■ **What is asked**:
In the loan agreement text, what is Bank entitled to adjust once a Collateral audit is completed?

Each Borrower hereby acknowledges and agrees that upon completion of any such
audit, Bank shall have the right to adjust the Borrowing Base percentages, in
its sole and reasonable discretion, based on its review of the results of such
Collateral audit;

          C.   Promptly notify Bank of any attachment or other legal process
levied against any of the Collateral and any information received by any
Borrower relative to the Collateral, including the Accounts, the account debtors
or other Persons obligated in connection therewith, which may in any way affect
the value of the Collateral or the rights and remedies of Bank in respect
thereto;

          D.   Reimburse Bank upon demand for any and all legal costs, including
reasonable attorneys' fees, and other expenses incurred in collecting any sums
payable by any Borrower under the Revolving Loan Account or any other obligation
secured hereby, enforcing any term or provision of this Restated Loan Agreement
or otherwise or in the checking, handling and collection of the Collateral and
the preparation and enforcement of any agreement relating thereto;

          E.   Notify Bank of each location and of each office of each Borrower
at which records of such Borrower relating to the Accounts are kept;

          F.   Provide, maintain and deliver to Bank policies insuring the
Collateral against loss or damage by such risks and in such amounts, forms and
companies as Bank may require (to the extent customarily maintained by
businesses similar to Borrower) and with loss payable to Bank, and, in the event
Bank takes possession of the Collateral, the insurance policy or policies and
any unearned or returned premium thereon shall at the option of Bank become the
sole property of Bank, such policies and the proceeds of any other insurance
covering or in any way relating to the Collateral, whether now in existence or
hereafter obtained, being hereby assigned to Bank;

          G.   In the event the unpaid balance of the Revolving Loan Account
shall exceed the maximum amount of outstanding loans to which any Borrower is
entitled under Section 2 hereof, either Borrower shall immediately pay to Bank
for credit to such Loan Account the amount of such excess;

          H.   Maintain and preserve all rights, franchises and other authority
adequate and necessary for the conduct of its business and maintain and preserve
its existence in the state of its incorporation and any other states in which
any Borrower conducts its business, except with respect to such other states,
where the failure to do so would not have a Material Adverse Effect;

          I.   Maintain public liability, property damage and workers
compensation insurance and insurance on all its insurable property against fire
and other hazards with responsible insurance carriers to the

                                       6.

■ **Record list**:
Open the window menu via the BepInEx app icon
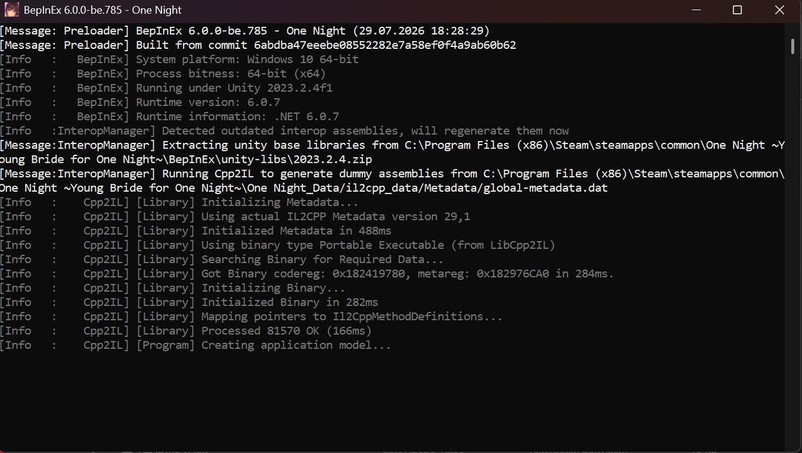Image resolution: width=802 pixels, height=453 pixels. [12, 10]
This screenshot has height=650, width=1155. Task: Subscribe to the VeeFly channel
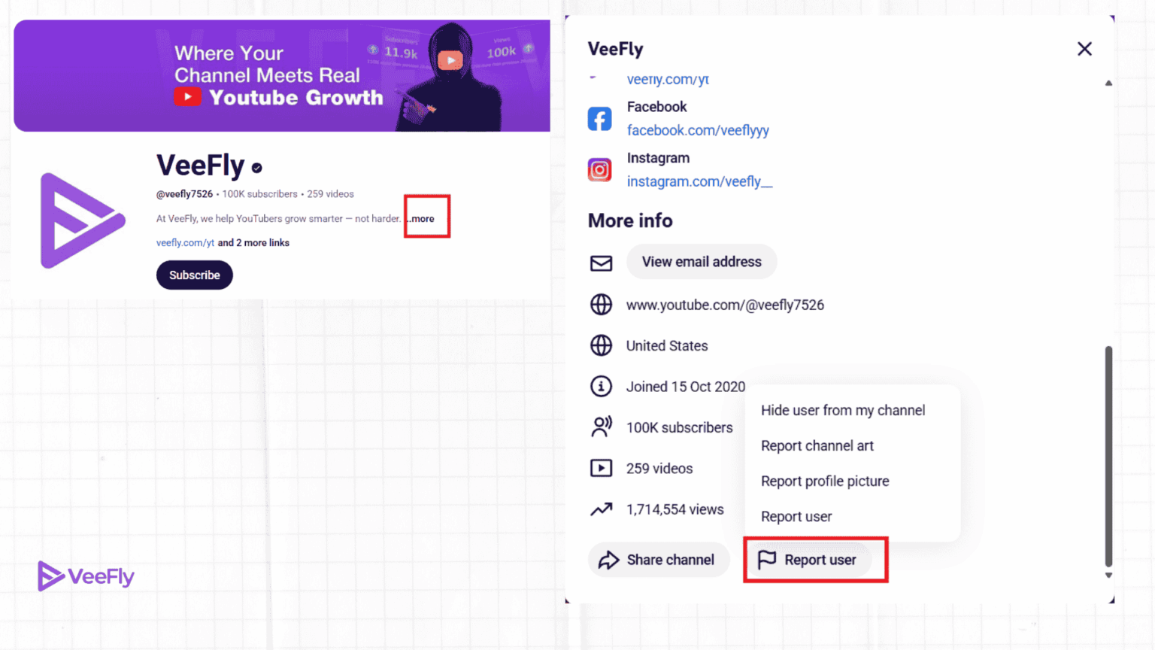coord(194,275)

* * *

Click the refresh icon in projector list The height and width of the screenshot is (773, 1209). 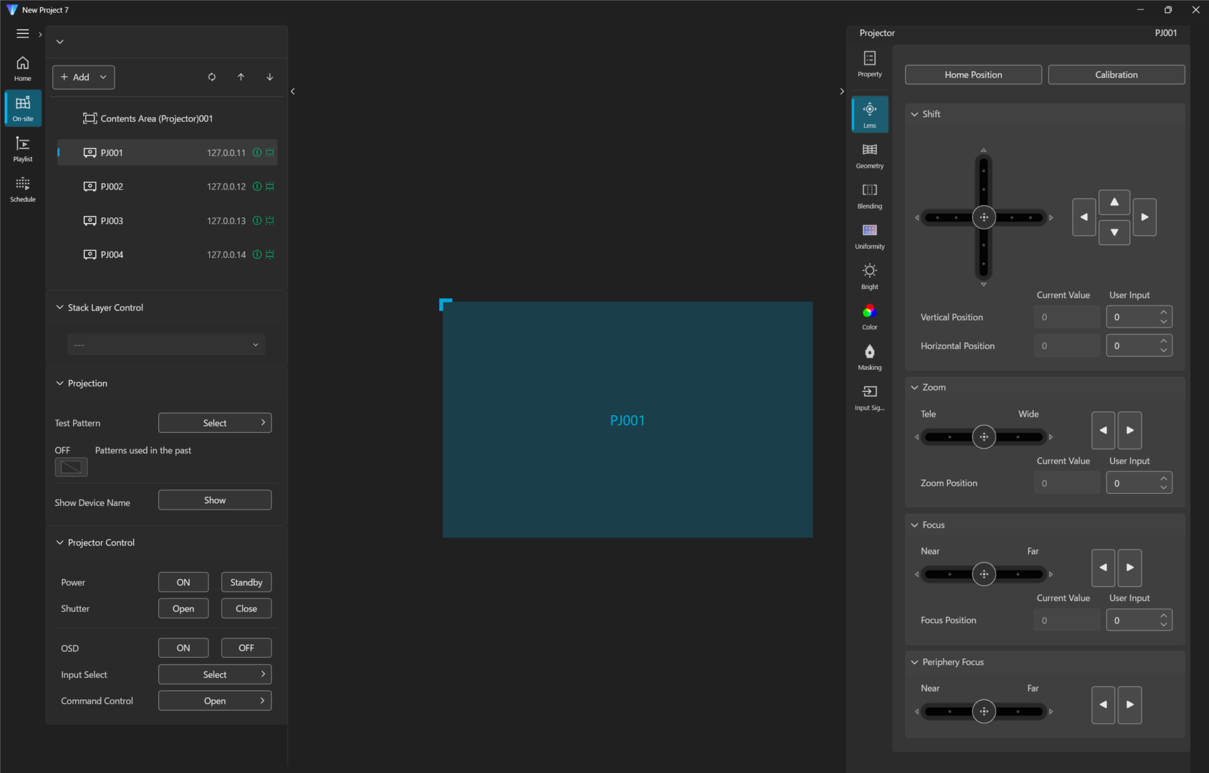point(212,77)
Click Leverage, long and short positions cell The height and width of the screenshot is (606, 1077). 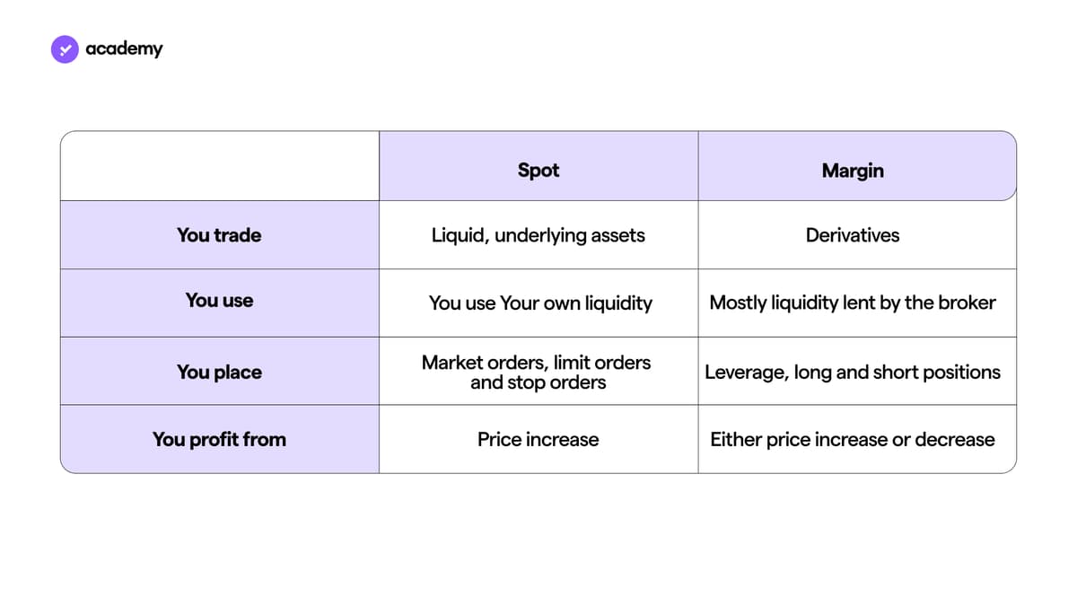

==

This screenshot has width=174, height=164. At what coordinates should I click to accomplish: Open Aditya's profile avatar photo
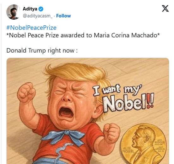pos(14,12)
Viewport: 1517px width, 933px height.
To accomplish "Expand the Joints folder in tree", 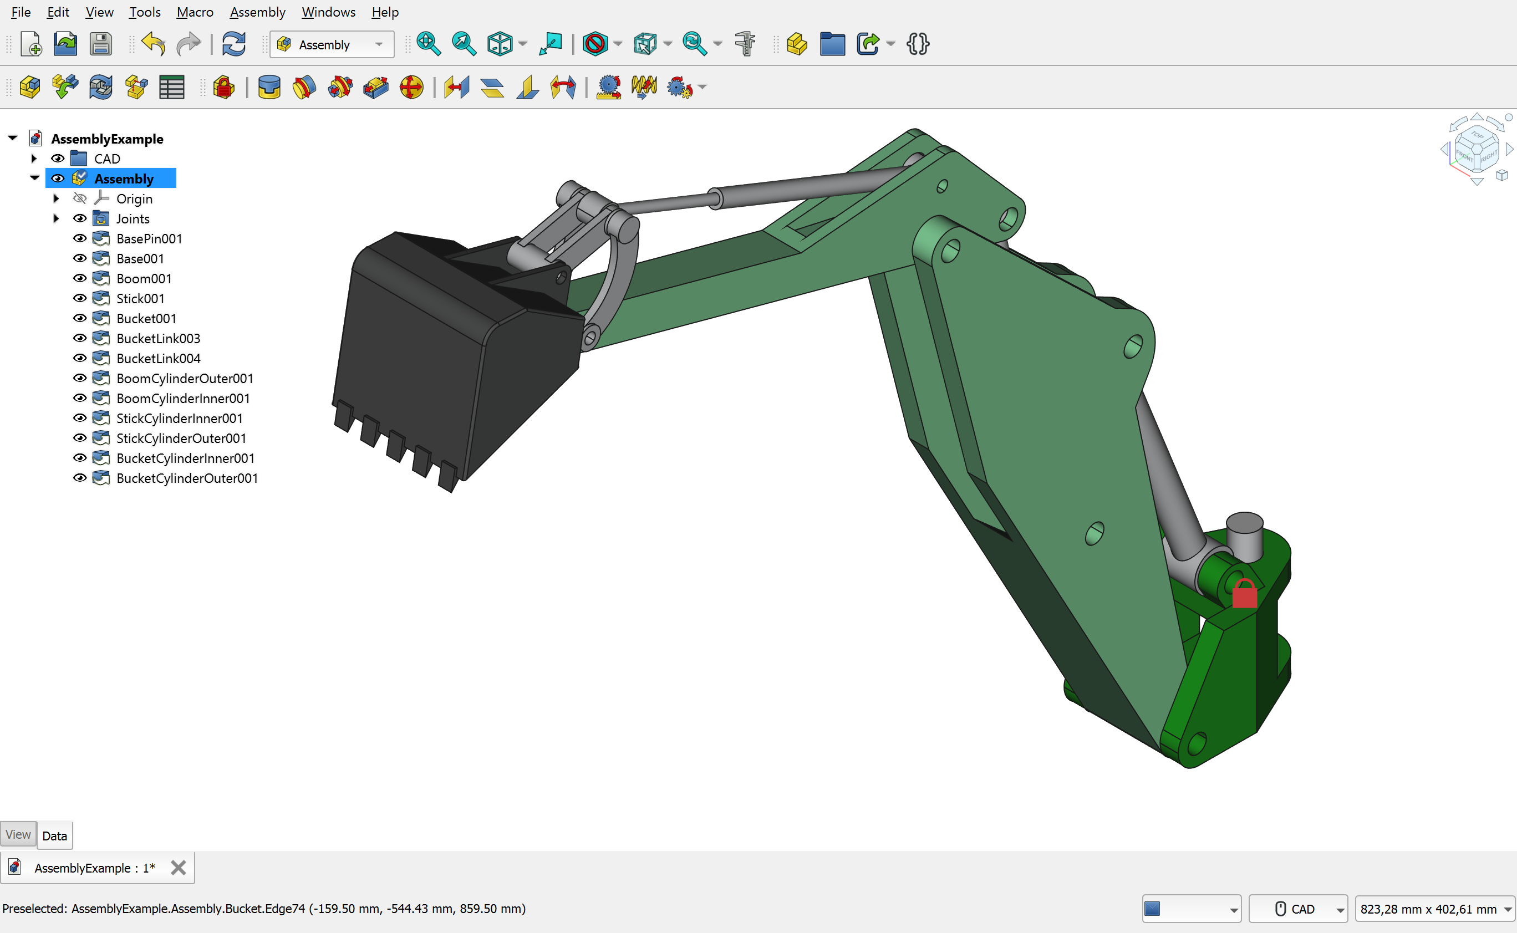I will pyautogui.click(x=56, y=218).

■ **Response to the exercise**:
The Borrowing Base percentages.